Three Gorges Dam alters downstream schistosomiasis rates
The Three Gorges Dam is a massive hydroelectric dam that spans the Yangtze River in central China and became fully operational in 2010. Ecological changes caused by the dam have altered the distribution of snails—including those that carry the Schistosoma parasites—researchers now report in PLOS Neglected Tropical Diseases.
The Three Gorges Dam (TGD) is the world's largest power station and is known to have far-reaching impacts on the environment and ecology in a vast area of China. The Dongting Lake is the first lake on the Yangtze after the dam, and is particularly impacted. The area around the lake is also one of the most severe schistosomiasis endemic areas in China. Schistosomiasis is a parasitic disease that's spread by infected freshwater snails.

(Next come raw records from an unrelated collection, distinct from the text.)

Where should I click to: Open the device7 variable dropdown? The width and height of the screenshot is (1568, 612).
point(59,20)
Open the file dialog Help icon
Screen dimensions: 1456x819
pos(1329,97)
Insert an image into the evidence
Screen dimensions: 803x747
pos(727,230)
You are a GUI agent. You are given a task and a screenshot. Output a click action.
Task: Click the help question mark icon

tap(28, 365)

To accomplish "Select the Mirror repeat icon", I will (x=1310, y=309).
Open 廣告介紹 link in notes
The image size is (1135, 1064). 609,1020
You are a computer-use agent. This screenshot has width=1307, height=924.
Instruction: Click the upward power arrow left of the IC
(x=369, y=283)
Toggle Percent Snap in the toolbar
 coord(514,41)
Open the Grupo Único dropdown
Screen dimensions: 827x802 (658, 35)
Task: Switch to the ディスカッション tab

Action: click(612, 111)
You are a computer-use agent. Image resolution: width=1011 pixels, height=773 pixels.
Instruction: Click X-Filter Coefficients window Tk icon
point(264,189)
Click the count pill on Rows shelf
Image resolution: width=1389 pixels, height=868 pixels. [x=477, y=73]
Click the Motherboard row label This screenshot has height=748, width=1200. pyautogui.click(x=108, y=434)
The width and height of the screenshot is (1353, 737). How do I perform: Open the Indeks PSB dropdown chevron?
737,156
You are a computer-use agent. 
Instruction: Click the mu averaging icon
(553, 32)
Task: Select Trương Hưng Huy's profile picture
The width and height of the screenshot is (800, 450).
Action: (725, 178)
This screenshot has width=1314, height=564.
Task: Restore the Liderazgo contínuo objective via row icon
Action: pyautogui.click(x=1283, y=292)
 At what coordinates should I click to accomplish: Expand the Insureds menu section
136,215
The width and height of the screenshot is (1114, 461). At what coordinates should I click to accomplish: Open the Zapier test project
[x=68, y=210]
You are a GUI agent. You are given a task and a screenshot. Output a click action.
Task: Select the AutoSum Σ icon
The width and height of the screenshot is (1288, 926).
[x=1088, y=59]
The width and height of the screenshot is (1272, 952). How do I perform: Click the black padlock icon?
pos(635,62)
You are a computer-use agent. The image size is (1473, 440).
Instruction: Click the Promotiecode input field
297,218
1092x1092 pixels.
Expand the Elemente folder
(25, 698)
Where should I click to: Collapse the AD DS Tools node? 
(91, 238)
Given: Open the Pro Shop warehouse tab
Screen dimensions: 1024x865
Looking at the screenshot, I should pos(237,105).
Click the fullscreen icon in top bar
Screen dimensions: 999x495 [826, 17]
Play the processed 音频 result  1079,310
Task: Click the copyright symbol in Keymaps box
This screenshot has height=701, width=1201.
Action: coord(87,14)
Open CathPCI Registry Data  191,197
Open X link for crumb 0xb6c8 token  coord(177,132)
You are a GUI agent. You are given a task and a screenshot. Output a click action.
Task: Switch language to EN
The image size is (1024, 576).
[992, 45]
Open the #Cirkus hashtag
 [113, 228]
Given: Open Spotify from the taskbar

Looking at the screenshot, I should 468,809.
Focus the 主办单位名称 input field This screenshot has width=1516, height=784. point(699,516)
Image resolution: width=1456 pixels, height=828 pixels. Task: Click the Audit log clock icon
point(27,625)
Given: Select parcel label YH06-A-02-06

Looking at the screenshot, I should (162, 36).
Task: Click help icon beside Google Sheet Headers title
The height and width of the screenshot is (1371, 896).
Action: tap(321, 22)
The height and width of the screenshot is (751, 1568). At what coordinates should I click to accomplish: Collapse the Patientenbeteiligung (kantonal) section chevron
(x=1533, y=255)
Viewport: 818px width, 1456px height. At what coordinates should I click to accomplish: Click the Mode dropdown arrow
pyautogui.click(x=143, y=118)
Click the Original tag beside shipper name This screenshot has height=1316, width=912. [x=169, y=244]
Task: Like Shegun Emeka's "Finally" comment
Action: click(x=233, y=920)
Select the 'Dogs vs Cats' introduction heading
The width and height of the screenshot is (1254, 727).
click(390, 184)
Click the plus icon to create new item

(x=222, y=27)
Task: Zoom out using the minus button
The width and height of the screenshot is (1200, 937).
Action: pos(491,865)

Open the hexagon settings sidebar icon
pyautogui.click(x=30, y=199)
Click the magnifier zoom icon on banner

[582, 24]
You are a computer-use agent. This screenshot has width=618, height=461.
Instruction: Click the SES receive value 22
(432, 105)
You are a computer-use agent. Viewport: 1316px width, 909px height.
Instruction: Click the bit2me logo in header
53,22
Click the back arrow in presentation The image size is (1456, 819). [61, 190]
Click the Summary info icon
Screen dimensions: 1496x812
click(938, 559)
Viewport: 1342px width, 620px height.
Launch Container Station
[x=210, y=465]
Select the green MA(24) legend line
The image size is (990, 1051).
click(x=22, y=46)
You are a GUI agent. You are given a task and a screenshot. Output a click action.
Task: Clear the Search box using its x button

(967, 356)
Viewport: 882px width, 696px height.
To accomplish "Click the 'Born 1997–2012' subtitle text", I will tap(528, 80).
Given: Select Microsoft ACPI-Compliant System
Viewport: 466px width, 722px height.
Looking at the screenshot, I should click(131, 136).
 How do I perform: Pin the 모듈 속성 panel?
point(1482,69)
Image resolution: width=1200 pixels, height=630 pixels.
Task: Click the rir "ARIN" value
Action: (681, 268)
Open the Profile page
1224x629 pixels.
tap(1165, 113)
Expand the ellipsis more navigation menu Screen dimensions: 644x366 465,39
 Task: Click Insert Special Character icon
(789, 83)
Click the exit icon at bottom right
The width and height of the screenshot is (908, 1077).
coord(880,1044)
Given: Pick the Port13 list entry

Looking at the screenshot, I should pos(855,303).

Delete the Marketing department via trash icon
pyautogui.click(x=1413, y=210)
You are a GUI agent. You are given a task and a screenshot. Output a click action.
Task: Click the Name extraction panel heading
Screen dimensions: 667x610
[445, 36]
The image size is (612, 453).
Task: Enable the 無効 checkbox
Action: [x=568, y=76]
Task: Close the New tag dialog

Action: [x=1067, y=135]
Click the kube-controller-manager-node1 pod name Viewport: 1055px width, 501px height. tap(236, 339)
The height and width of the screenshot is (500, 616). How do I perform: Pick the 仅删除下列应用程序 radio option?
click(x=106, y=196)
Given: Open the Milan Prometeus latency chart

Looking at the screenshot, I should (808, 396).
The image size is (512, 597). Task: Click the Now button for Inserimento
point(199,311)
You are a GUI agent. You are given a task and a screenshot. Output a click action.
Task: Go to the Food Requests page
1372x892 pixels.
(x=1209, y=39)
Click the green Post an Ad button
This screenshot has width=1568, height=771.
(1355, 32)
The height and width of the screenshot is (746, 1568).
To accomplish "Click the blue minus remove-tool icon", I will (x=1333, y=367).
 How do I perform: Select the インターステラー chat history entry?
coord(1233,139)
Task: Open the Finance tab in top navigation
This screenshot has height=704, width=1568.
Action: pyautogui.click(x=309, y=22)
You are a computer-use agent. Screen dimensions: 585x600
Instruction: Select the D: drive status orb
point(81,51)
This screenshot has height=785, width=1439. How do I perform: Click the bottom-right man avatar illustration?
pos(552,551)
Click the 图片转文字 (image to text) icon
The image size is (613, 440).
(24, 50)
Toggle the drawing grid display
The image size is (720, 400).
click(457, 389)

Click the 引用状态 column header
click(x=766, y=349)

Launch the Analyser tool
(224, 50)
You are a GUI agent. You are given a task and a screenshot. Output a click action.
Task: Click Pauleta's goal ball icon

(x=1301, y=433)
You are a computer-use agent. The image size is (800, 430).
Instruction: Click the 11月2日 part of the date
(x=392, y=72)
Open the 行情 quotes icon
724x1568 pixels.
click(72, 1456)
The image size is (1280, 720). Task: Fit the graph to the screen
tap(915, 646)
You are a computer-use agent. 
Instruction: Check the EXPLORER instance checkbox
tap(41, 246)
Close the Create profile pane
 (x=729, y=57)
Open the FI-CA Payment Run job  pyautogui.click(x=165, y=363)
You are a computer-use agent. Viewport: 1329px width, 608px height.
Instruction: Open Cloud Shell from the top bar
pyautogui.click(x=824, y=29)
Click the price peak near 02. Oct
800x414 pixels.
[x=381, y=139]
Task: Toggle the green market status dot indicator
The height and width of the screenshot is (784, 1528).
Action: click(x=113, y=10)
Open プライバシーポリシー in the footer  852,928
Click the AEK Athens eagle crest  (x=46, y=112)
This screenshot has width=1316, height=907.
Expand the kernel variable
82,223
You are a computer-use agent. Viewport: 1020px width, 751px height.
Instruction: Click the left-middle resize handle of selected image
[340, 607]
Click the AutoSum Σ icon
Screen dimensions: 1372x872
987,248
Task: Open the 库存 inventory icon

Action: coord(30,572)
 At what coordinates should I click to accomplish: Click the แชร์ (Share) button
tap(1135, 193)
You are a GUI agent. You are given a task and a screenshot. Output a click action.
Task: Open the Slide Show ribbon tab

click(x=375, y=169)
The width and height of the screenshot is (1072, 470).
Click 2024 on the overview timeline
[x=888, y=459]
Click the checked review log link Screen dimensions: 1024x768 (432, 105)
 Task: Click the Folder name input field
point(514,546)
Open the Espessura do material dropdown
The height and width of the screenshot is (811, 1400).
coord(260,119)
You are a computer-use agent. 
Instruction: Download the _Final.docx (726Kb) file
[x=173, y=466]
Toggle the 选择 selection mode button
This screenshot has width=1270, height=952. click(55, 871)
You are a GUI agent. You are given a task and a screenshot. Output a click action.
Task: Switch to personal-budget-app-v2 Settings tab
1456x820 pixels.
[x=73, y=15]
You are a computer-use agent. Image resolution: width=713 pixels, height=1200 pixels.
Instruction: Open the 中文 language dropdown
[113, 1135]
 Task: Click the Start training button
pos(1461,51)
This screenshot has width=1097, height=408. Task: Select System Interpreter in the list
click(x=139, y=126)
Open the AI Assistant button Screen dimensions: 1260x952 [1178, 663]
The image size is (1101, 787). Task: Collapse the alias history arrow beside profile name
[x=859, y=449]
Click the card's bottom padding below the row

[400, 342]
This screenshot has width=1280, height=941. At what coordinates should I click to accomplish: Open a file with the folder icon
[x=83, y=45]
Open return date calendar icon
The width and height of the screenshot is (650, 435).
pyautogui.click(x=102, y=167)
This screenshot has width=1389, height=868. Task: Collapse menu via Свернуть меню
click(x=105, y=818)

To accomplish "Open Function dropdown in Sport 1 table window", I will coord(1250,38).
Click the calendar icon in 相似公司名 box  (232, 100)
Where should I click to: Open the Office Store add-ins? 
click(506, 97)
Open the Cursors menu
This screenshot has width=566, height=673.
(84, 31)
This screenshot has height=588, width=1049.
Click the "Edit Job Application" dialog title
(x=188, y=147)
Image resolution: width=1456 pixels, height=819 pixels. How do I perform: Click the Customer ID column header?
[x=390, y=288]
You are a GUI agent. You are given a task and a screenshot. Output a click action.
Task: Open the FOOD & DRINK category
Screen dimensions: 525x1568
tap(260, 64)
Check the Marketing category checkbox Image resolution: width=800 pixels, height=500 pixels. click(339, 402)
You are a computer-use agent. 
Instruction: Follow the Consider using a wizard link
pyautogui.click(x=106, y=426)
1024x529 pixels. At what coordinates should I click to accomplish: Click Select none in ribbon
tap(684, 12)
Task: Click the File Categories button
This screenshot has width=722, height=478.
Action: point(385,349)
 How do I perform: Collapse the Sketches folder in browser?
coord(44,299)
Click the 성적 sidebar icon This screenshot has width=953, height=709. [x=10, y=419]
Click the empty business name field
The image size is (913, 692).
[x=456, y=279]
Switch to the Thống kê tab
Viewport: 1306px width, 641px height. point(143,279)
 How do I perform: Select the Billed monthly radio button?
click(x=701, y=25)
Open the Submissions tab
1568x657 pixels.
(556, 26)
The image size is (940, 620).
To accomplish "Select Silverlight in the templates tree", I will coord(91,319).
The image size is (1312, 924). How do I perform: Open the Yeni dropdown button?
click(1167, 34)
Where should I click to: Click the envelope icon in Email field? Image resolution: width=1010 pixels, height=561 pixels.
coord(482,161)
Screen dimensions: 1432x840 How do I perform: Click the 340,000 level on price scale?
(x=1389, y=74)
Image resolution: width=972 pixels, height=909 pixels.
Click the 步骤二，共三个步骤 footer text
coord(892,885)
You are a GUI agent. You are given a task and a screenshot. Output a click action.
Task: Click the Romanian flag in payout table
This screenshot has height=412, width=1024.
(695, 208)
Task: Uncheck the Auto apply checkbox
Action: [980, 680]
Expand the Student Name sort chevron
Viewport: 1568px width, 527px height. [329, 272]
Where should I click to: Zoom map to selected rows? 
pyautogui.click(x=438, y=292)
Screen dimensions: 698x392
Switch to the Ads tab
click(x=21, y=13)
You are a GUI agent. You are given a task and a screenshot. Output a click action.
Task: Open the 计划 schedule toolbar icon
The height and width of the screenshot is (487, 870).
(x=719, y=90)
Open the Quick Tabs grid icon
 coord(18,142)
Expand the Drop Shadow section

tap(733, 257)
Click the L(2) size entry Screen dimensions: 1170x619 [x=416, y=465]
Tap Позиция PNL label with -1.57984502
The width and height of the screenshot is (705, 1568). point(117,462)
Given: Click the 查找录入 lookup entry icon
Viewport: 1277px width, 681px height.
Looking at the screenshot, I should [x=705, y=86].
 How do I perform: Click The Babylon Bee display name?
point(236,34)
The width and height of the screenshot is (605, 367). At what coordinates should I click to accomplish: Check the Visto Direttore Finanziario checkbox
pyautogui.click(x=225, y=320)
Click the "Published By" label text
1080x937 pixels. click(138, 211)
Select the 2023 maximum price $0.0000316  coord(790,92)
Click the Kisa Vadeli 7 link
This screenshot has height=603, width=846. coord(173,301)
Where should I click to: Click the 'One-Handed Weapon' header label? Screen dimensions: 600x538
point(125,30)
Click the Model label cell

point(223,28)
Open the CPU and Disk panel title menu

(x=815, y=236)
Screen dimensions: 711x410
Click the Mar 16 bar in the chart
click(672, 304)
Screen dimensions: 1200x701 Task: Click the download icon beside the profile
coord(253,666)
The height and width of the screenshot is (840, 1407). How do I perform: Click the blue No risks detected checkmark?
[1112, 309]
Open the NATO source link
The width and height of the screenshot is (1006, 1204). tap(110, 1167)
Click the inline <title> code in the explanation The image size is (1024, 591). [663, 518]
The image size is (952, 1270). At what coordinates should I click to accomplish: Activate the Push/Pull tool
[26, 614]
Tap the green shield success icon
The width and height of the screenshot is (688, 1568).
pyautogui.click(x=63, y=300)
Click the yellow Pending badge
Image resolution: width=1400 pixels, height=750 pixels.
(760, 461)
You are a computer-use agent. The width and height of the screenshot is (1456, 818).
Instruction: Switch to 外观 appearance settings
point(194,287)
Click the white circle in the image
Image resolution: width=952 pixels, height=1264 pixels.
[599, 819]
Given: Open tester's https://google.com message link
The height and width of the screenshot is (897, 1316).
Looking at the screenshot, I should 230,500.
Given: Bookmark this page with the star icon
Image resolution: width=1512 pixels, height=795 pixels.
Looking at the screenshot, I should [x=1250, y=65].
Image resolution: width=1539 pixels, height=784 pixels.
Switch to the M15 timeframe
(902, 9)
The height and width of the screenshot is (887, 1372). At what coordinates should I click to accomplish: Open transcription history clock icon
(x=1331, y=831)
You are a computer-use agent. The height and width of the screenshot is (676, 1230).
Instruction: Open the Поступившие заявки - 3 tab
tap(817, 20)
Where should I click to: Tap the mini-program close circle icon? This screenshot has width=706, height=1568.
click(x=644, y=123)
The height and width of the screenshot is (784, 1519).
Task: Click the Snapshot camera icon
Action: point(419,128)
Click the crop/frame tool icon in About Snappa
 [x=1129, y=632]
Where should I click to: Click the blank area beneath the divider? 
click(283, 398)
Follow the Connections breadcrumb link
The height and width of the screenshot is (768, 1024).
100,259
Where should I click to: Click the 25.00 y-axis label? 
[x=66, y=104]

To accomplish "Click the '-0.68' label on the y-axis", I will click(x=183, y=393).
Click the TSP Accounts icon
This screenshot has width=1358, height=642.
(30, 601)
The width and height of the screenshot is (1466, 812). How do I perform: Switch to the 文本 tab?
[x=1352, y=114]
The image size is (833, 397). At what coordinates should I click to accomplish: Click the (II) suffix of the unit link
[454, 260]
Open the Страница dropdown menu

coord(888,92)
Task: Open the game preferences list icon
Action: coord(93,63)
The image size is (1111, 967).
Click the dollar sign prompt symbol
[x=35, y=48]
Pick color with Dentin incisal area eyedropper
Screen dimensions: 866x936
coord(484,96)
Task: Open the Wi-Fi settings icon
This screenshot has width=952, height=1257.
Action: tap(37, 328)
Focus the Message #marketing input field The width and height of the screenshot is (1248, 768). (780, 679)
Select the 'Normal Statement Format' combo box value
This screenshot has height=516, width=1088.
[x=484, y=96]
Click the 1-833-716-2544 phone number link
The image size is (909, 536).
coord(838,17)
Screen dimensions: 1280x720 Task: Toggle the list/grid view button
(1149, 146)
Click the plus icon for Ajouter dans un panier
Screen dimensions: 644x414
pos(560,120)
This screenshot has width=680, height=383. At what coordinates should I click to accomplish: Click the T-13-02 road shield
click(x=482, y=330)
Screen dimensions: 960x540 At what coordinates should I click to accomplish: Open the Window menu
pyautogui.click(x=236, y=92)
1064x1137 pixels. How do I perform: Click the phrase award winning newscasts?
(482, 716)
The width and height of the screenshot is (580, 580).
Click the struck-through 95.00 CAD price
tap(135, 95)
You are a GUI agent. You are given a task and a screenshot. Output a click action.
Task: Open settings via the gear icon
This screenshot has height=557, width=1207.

In the new work, Hongzhuan Tan, of the Central South University, China, and colleagues collected data on snail distribution and human schistosomiasis infection in areas around the Dongting Lake and used existing hydrological data from 12 monitoring sites along the Yangtze. They then analyzed the impact of ecological changes from the dam on snail distribution and schistosomiasis rates.
Following the opening of the dam, they found, the volume of annual runoff into Dongting Lake declined by 20.85% and the sediment volume discharged into the lake declined by 73.9%. In turn, the mean density of living snails decreased by 94.35% and human rates of schistosomiasis decreased from 3.38% in 2003 to 0.44% in 2015, a reduction of 86.98%. The researchers hypothesize that low water levels in the summer and high levels in the winter led the lake to become an unsuitable environment for snails.
"Given that the impact of TGD on snail distribution and schistosomiasis prevalence in Dongting Lake area is much more complex, prolonged and in-depth studies are needed to address these issues for the effective control of snails in Dongting Lake area," the researchers say.